Outra acusação, feita pelo Coletivo Ambiente Crítico, tratava da omissão do termo Sistema Barreira Laguna IV, o que reduziria a sensibilidade ambiental da área e, portanto, beneficiaria o empreendimento. O Coletivo também apontou alteração nas cores do mapa sobre os sistemas lagunares, não diferenciando as classes de terreno e, novamente, podendo favorecer o projeto imobiliário.

A conclusão do inquérito policial que investigou a prática de crime contra a administração ambiental ocorreu em maio de 2021. Nele, a Polícia Civil afirma ter havido alteração nos mapas geológicos da área, e que o EIA não explicou os critérios utilizados para diferenciação entre “áreas úmidas” e “banhados”. As áreas de banhado impactam na definição das Áreas de Preservação Permanente (APP).

No topo do Morro do Arado, o inquérito policial também concluiu que houve omissão nos mapas do EIA sobre a existência de Área de Preservação Permanente (APP). Conforme o plano do empreendimento, no local está prevista a construção de um hotel.

A Polícia Civil ainda concluiu ter havido omissões sobre a existência de fauna ameaçada de extinção, como o gato-maracajá, entre outras falhas do EIA em relação às exigências do Termo de Referência da Secretaria Municipal do Meio Ambiente.

Diante dos elementos apontados no laudo do Instituto Geral de Perícias (IGP), o inquérito policial concluiu que o Estudo de Impacto Ambiental do projeto imobiliário é “falso ou enganoso, inclusive por omissão”.

Outro lado

Em contato com a reportagem do Sul21, a Prefeitura explica que a empresa foi considerada apta a participar da licitação e, portanto, homologada como a vencedora.

“A Prefeitura de Porto Alegre, por meio da Diretoria de Licitações e Contratos da Secretaria Municipal de Administração e Patrimônio, procedeu processo de licitação para contratação de consultoria especializada para elaborar o mapeamento e a caracterização das Áreas de Preservação Permanente (APP) no Município de Porto Alegre/RS. O edital estabelece as condições para participação. A empresa foi considerada apta e homologada como a vencedora”, diz a nota da Prefeitura.
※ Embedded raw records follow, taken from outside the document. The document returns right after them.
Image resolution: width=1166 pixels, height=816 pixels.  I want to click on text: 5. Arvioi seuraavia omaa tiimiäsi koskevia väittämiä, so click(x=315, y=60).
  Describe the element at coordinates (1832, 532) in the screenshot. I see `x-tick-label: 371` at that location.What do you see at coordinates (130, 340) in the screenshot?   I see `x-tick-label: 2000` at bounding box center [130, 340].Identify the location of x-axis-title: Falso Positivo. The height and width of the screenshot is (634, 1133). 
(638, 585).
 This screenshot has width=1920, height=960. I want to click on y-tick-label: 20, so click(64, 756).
O Sul21 também fez contato com a empresa e, até o momento da publicação da reportagem, não recebeu retorno. O posicionamento da empresa será acrescentado tão logo ocorra.

Entre os objetos do estudo que deverão ser feitos pela empresa no mapeamento e caracterização das Áreas de Preservação Permanente (APP) da Capital estão: identificar e mapear os locais de incidência de APP em Porto Alegre; determinar a superfície total das microbacias hidrográficas das áreas em análise; determinar a área total das diferentes categorias de APPs (cursos d’água, nascentes, topos de morros); e determinar a área total de vegetação existente em APPs; assim como determinar quantas nascentes ocorrem nas microbacias hidrográficas das áreas em análise.

O trabalho também deverá categorizar as APPs conforme valor ecológico, estágio de conservação e grau de ameaça, indicando as áreas prioritárias para recuperação da vegetação nativa, assim como as ações preventivas ao desmatamento ou destruição dessas áreas; elaborar Mapa Cartográfico delimitando as APPs em seus diferentes graus de conservação ou ameaça; e, por fim, identificar quais as APPs estão mais aptas às ações de regularização fundiária de interesse social ou específico, conforme previsto nos artigos 64 e 65 da Lei Federal nº 12.651/2012, e quais as que devem ser objeto de reassentamento prioritários, balizados por aspectos ambientais, econômicos e sociais.